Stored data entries

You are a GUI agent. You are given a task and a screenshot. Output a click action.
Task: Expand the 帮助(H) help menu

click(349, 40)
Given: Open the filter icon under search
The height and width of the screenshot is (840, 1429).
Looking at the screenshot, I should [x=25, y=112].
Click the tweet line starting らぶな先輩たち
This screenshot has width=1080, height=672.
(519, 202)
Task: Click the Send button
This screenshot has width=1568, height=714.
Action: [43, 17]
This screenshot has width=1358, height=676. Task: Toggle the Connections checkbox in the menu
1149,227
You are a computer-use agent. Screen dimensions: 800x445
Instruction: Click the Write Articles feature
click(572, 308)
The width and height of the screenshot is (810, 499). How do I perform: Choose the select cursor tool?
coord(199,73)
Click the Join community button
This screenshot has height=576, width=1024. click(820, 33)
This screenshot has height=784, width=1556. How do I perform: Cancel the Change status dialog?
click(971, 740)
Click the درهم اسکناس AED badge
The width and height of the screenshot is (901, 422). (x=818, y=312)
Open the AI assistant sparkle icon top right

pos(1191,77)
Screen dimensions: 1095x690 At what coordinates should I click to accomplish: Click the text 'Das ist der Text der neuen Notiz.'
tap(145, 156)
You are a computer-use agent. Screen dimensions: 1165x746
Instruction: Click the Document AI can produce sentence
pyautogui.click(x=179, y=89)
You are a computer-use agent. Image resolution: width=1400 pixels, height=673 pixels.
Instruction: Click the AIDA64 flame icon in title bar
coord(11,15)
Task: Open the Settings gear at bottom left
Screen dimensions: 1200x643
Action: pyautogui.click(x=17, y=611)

- **Your assignment**
Only one span of lines is wanted: the line with "Task: Click the Send button" and every line after it to the end of the entries, output exactly.

- **Solution to the exercise**
Task: Click the Send button
This screenshot has width=1568, height=714.
Action: [43, 17]
This screenshot has width=1358, height=676. Task: Toggle the Connections checkbox in the menu
1149,227
You are a computer-use agent. Screen dimensions: 800x445
Instruction: Click the Write Articles feature
click(572, 308)
The width and height of the screenshot is (810, 499). How do I perform: Choose the select cursor tool?
coord(199,73)
Click the Join community button
This screenshot has height=576, width=1024. click(820, 33)
This screenshot has height=784, width=1556. How do I perform: Cancel the Change status dialog?
click(971, 740)
Click the درهم اسکناس AED badge
The width and height of the screenshot is (901, 422). (x=818, y=312)
Open the AI assistant sparkle icon top right

pos(1191,77)
Screen dimensions: 1095x690 At what coordinates should I click to accomplish: Click the text 'Das ist der Text der neuen Notiz.'
tap(145, 156)
You are a computer-use agent. Screen dimensions: 1165x746
Instruction: Click the Document AI can produce sentence
pyautogui.click(x=179, y=89)
You are a computer-use agent. Image resolution: width=1400 pixels, height=673 pixels.
Instruction: Click the AIDA64 flame icon in title bar
coord(11,15)
Task: Open the Settings gear at bottom left
Screen dimensions: 1200x643
Action: pyautogui.click(x=17, y=611)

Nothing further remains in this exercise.